→ Aim of the task
Each entry must appear again exactly as it does in the source.

→ Available records
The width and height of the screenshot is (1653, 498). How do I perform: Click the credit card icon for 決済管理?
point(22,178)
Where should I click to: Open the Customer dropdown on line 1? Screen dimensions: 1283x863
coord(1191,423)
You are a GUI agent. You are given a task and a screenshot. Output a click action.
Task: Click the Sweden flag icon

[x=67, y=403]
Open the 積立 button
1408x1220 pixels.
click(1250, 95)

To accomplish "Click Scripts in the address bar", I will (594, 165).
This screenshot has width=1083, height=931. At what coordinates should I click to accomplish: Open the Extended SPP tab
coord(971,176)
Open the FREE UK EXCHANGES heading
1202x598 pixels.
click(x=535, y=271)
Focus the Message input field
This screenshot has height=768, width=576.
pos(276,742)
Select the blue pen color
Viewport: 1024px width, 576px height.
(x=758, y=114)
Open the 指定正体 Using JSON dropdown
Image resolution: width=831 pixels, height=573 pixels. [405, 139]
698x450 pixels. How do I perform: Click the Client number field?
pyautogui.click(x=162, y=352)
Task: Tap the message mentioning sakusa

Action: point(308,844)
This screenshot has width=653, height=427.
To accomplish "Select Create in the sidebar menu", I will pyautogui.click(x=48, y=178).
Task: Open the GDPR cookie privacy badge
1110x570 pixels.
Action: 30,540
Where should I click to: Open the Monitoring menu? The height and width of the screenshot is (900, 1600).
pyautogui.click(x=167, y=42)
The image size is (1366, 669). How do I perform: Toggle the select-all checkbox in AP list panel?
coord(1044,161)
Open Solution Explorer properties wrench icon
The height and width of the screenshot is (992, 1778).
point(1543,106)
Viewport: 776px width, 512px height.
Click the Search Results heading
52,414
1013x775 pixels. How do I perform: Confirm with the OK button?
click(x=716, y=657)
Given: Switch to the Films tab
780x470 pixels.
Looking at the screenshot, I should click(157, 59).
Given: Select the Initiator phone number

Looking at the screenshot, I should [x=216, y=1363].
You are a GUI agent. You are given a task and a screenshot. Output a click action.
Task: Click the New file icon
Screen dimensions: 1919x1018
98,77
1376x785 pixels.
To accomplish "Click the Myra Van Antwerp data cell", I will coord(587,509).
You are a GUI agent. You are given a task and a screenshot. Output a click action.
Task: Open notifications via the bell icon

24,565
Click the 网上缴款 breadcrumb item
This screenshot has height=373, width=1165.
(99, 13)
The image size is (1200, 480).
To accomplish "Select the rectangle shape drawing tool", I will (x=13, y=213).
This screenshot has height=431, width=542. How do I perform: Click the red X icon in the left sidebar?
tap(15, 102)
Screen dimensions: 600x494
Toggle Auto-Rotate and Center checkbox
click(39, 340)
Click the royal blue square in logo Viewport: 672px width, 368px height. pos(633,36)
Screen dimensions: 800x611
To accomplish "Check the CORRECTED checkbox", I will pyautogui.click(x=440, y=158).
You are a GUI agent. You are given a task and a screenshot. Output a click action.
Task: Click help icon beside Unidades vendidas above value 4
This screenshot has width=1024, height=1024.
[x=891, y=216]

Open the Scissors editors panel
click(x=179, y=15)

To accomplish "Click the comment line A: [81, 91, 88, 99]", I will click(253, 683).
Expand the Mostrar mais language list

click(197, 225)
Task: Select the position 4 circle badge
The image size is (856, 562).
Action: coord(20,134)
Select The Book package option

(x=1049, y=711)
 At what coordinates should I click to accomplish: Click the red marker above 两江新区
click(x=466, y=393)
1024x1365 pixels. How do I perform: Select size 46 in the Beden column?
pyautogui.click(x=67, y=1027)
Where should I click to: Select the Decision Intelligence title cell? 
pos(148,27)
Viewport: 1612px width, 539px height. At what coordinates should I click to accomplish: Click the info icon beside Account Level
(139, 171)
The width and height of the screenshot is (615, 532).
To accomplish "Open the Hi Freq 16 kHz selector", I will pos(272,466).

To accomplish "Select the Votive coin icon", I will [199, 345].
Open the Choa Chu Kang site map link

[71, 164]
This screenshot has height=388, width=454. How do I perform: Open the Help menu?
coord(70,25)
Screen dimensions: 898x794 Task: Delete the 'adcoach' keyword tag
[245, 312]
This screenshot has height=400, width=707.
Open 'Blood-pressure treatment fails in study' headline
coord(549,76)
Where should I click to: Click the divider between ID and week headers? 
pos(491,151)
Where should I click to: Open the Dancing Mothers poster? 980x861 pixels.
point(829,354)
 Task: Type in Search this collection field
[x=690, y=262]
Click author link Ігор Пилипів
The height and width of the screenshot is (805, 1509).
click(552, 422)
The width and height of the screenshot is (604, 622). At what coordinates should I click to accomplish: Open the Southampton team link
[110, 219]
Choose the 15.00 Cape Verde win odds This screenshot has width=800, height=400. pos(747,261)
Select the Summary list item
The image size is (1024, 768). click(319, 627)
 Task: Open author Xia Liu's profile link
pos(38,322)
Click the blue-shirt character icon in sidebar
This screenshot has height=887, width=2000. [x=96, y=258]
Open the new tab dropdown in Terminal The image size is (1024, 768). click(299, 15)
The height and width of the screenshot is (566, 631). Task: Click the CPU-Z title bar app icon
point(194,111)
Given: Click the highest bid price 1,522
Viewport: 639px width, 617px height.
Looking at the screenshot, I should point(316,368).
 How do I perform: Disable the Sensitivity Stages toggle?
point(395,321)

→ Answer to the exercise
The width and height of the screenshot is (1653, 498). How do I perform: Click the credit card icon for 決済管理?
point(22,178)
Where should I click to: Open the Customer dropdown on line 1? Screen dimensions: 1283x863
coord(1191,423)
You are a GUI agent. You are given a task and a screenshot. Output a click action.
Task: Click the Sweden flag icon

[x=67, y=403]
Open the 積立 button
1408x1220 pixels.
click(1250, 95)

To accomplish "Click Scripts in the address bar", I will (594, 165).
This screenshot has width=1083, height=931. At what coordinates should I click to accomplish: Open the Extended SPP tab
coord(971,176)
Open the FREE UK EXCHANGES heading
1202x598 pixels.
click(x=535, y=271)
Focus the Message input field
This screenshot has height=768, width=576.
pos(276,742)
Select the blue pen color
Viewport: 1024px width, 576px height.
(x=758, y=114)
Open the 指定正体 Using JSON dropdown
Image resolution: width=831 pixels, height=573 pixels. [405, 139]
698x450 pixels. How do I perform: Click the Client number field?
pyautogui.click(x=162, y=352)
Task: Tap the message mentioning sakusa

Action: point(308,844)
This screenshot has width=653, height=427.
To accomplish "Select Create in the sidebar menu", I will pyautogui.click(x=48, y=178).
Task: Open the GDPR cookie privacy badge
1110x570 pixels.
Action: 30,540
Where should I click to: Open the Monitoring menu? The height and width of the screenshot is (900, 1600).
pyautogui.click(x=167, y=42)
The image size is (1366, 669). How do I perform: Toggle the select-all checkbox in AP list panel?
coord(1044,161)
Open Solution Explorer properties wrench icon
The height and width of the screenshot is (992, 1778).
point(1543,106)
Viewport: 776px width, 512px height.
Click the Search Results heading
52,414
1013x775 pixels. How do I perform: Confirm with the OK button?
click(x=716, y=657)
Given: Switch to the Films tab
780x470 pixels.
Looking at the screenshot, I should click(157, 59).
Given: Select the Initiator phone number

Looking at the screenshot, I should [x=216, y=1363].
You are a GUI agent. You are given a task and a screenshot. Output a click action.
Task: Click the New file icon
Screen dimensions: 1919x1018
98,77
1376x785 pixels.
To accomplish "Click the Myra Van Antwerp data cell", I will coord(587,509).
You are a GUI agent. You are given a task and a screenshot. Output a click action.
Task: Open notifications via the bell icon

24,565
Click the 网上缴款 breadcrumb item
This screenshot has height=373, width=1165.
(99, 13)
The image size is (1200, 480).
To accomplish "Select the rectangle shape drawing tool", I will (x=13, y=213).
This screenshot has height=431, width=542. How do I perform: Click the red X icon in the left sidebar?
tap(15, 102)
Screen dimensions: 600x494
Toggle Auto-Rotate and Center checkbox
click(39, 340)
Click the royal blue square in logo Viewport: 672px width, 368px height. pos(633,36)
Screen dimensions: 800x611
To accomplish "Check the CORRECTED checkbox", I will pyautogui.click(x=440, y=158).
You are a GUI agent. You are given a task and a screenshot. Output a click action.
Task: Click help icon beside Unidades vendidas above value 4
This screenshot has width=1024, height=1024.
[x=891, y=216]

Open the Scissors editors panel
click(x=179, y=15)

To accomplish "Click the comment line A: [81, 91, 88, 99]", I will click(253, 683).
Expand the Mostrar mais language list

click(197, 225)
Task: Select the position 4 circle badge
The image size is (856, 562).
Action: coord(20,134)
Select The Book package option

(x=1049, y=711)
 At what coordinates should I click to accomplish: Click the red marker above 两江新区
click(x=466, y=393)
1024x1365 pixels. How do I perform: Select size 46 in the Beden column?
pyautogui.click(x=67, y=1027)
Where should I click to: Select the Decision Intelligence title cell? 
pos(148,27)
Viewport: 1612px width, 539px height. At what coordinates should I click to accomplish: Click the info icon beside Account Level
(139, 171)
The width and height of the screenshot is (615, 532).
To accomplish "Open the Hi Freq 16 kHz selector", I will pos(272,466).

To accomplish "Select the Votive coin icon", I will [199, 345].
Open the Choa Chu Kang site map link

[71, 164]
This screenshot has height=388, width=454. How do I perform: Open the Help menu?
coord(70,25)
Screen dimensions: 898x794 Task: Delete the 'adcoach' keyword tag
[245, 312]
This screenshot has height=400, width=707.
Open 'Blood-pressure treatment fails in study' headline
coord(549,76)
Where should I click to: Click the divider between ID and week headers? 
pos(491,151)
Where should I click to: Open the Dancing Mothers poster? 980x861 pixels.
point(829,354)
 Task: Type in Search this collection field
[x=690, y=262]
Click author link Ігор Пилипів
The height and width of the screenshot is (805, 1509).
click(552, 422)
The width and height of the screenshot is (604, 622). At what coordinates should I click to accomplish: Open the Southampton team link
[110, 219]
Choose the 15.00 Cape Verde win odds This screenshot has width=800, height=400. pos(747,261)
Select the Summary list item
The image size is (1024, 768). click(319, 627)
 Task: Open author Xia Liu's profile link
pos(38,322)
Click the blue-shirt character icon in sidebar
This screenshot has height=887, width=2000. [x=96, y=258]
Open the new tab dropdown in Terminal The image size is (1024, 768). click(299, 15)
The height and width of the screenshot is (566, 631). Task: Click the CPU-Z title bar app icon
point(194,111)
Given: Click the highest bid price 1,522
Viewport: 639px width, 617px height.
Looking at the screenshot, I should point(316,368).
 How do I perform: Disable the Sensitivity Stages toggle?
point(395,321)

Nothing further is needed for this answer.